Diario di bordo

porta del cielo

LE PORTE DELLA FELICITA'

Giovedì 14 novembre si è tenuta in seminario la prima veglia eucaristica aperta ai giovani dal titolo “Le porte della felicità”. Tra alcune novità rispetto agli anni scorsi il luogo che ha ospitato la preghiera: la chiesa del seminario, cuore pulsante della vita della comunità. Sempre inalterato invece il clima di amicizia e convivialità che sempre accompagna questi incontri.
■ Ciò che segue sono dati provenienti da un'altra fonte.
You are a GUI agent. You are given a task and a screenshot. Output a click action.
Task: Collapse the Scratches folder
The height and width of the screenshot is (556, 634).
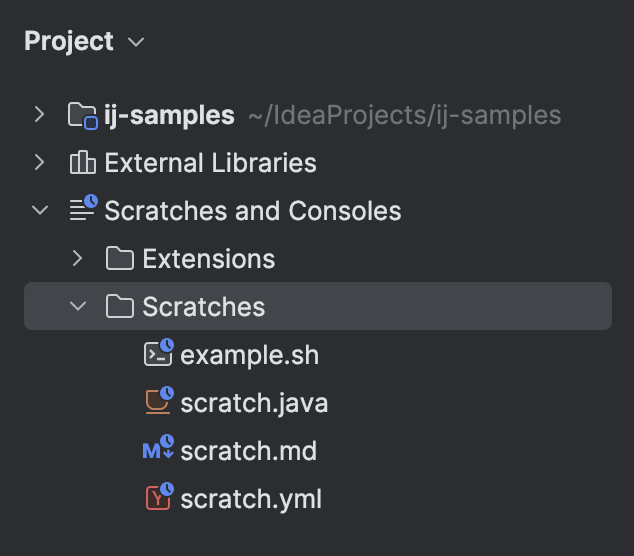click(78, 306)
Il tema che scandirà il ciclo di veglie di quest’anno è quello delle beatitudini evangeliche, così come ce le racconta l’evangelista Matteo. Le beatitudini sono state tradizionalmente identificate come delle porte, dei passaggi che danno l’accesso a delle promesse grandi di Dio e, insieme, sono la condizione per un incontro autentico con lui. Porte che, appunto, aprono alla felicità vera destinata a non tramontare mai: la felicità del Regno di Dio, preparata dal Signore per i suoi figli. Durante le veglie, tuttavia, tali porte non saranno varcate; ciò spetta a ciascuno di noi farlo nella propria vita. Noi ci accontenteremo di sostare per qualche tempo sulla soglia, di indugiare un po' sotto i loro stipiti. E di farlo in compagnia di Gesù, ascoltando la sua voce che ci parla nel Vangelo e cercando il suo sguardo che si nasconde e, allo stesso tempo, brilla nel mistero dell’Eucaristia.

Beati i poveri in spirito perché di essi è il regno dei cieli” recita la prima beatitudine che apre il discorso di Gesù e che è risuonata nella veglia di giovedì scorso. Ossia: beati coloro che riconoscono le proprie debolezze e le proprie fragilità e trovano in questa mancanza uno spazio per accogliere Dio e farlo agire nella propria vita. Beato chi accetta e accoglie le proprie povertà riconoscendosi un mendicante bisognoso di Dio e a lui solo affida tutto se stesso. Queste le condizioni per una piena cittadinanza nel Regno de Cieli.

Al termine della preghiera il consueto e atteso momento della pizza condivisa insieme in amicizia.

L’appuntamento per le prossime veglie eucaristiche è per il 13 febbraio e il 26 marzo 2020. Vi aspettiamo!